Tous les gens parlent un double langage, moitié français, moitié Gascon. Celui-ci est extrêmement agréable à l'oreille. Tous aussi ont dans leurs façons et dans leur manière d'être quelque chose qui plaît. À l'auberge, nous déjeunâmes dans une pièce à côté de laquelle il s'en trouvait une autre avec trois tables pleines de paysans en train de manger du poisson grillé, de la salade et des gâteaux. Leur conversation, quoique très animée, restait amicale. Le vin les rendait joyeux mais nullement bruyants, ni mal élevés. Ils se disaient « Monsieur » aussi poliment que quand ils s'adressaient à M. Erhard » (compagnon de voyage de Mme De la Roche). (Revue historique 1911 p. 168).

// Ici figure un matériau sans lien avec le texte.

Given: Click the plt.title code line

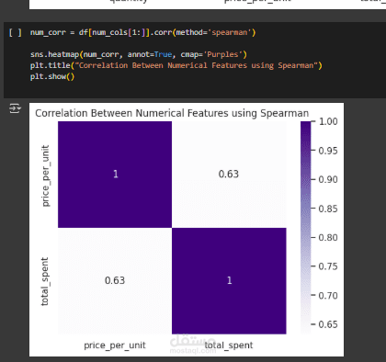Looking at the screenshot, I should [x=176, y=65].
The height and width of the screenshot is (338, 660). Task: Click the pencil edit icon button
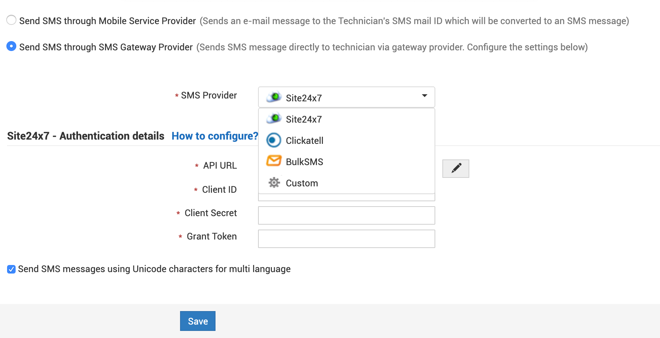click(x=456, y=168)
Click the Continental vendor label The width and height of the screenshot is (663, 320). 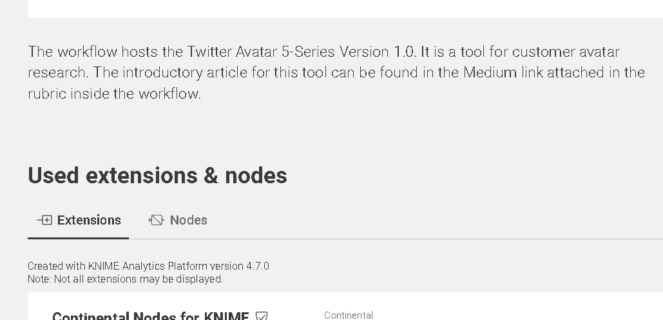[x=349, y=315]
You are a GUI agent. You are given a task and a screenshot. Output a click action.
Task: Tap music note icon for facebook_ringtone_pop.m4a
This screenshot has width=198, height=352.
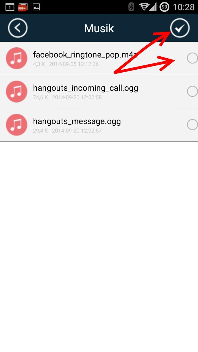coord(17,58)
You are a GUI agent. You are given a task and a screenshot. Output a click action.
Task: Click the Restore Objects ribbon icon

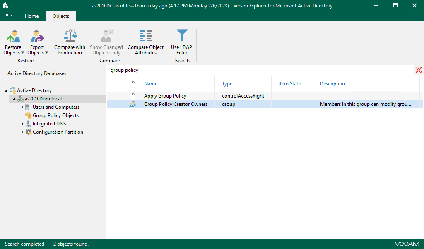pos(13,37)
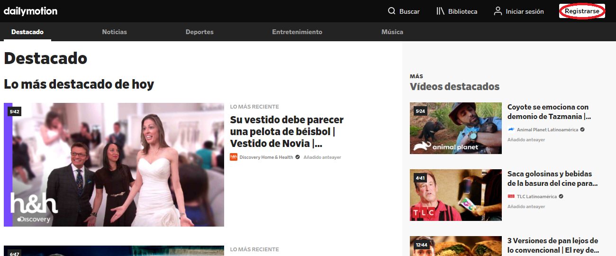
Task: Open the Deportes tab
Action: 199,32
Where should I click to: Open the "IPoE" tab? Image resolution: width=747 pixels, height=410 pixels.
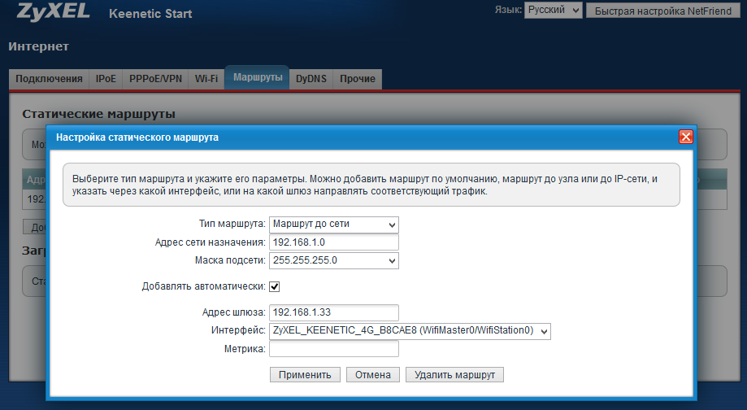tap(106, 79)
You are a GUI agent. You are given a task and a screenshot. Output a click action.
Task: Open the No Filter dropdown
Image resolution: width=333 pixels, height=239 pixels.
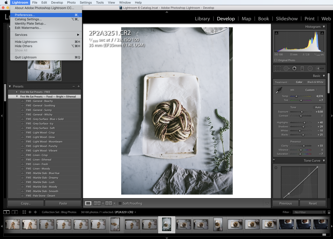click(x=309, y=212)
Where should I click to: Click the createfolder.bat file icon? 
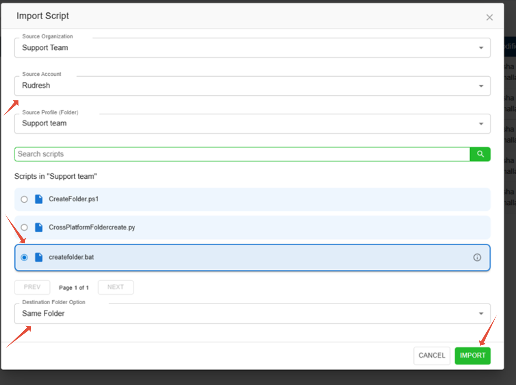click(x=39, y=257)
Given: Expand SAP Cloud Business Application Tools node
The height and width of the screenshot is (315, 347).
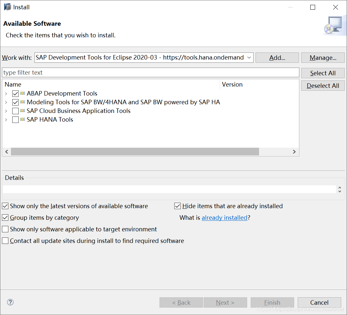Looking at the screenshot, I should click(x=6, y=111).
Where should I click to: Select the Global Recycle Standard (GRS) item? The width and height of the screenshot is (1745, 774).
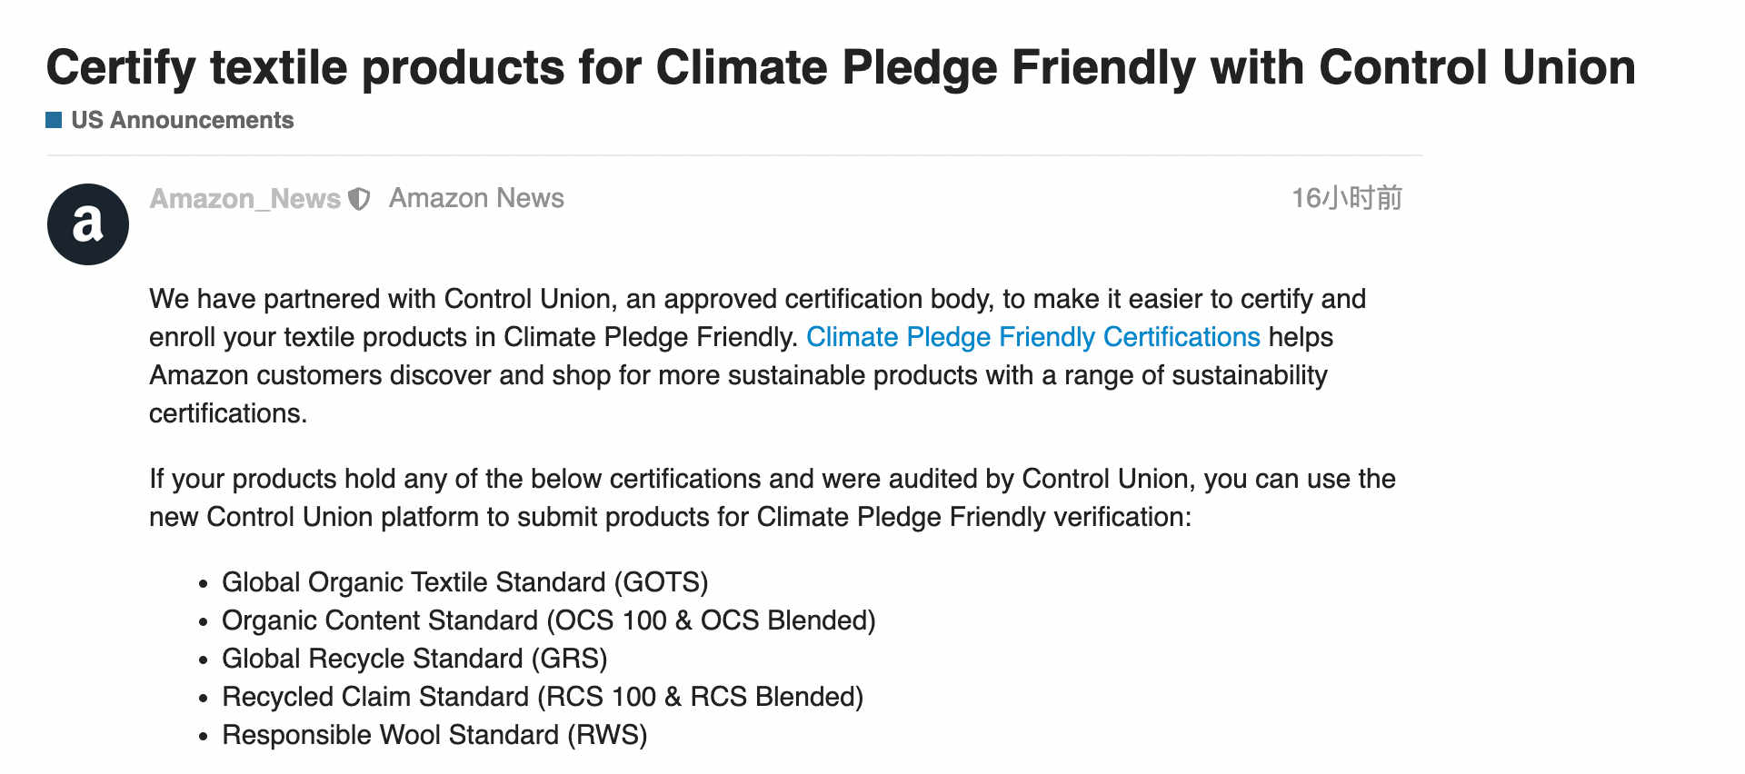pos(414,659)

Un charentais qui visite Bordeaux en 1775, entre autres détails intéressants, écrit : « dans le pays d'où je viens on transvase trois ou quatre fois la première année le vin d'une barrique à l'autre, on dit que la lie le fait gâter. Pour ce faire, ils ont un boyau garni aux deux bouts de deux bouts de canettes qu'on fait entrer au bas de la barrique vide, l'autre pareillement dans la pleine. La bonde étant ôtée la liqueur se met de niveau dans les deux barriques et à l'aide d'un soufflet on force le vin à passer tout dans celle qui était vide. Tous ces ustensiles coûtent deux Louis environ. » (Revue historique 1912).

Ces renseignements permettent d'avoir une idée des soins donnés aux vins en cette fin de l'ancien régime. Ils sont à rapprocher de l'anecdote racontée par notre arrière-grand-père sur le tonnelier dégustateur réputé Andrant. Ce raffinement met en lumière les effets que la prospérité de la ville avait produits dans l'existence des habitants.

Notes du docteur Arnaud Alcide Castaing sur la paroisse de Saint-Médard-en-Jalles sous l’Ancien Régime et sur la commune de la Révolution au XXe siècle, dossier familial, 1946, 270 pages, p.25-28.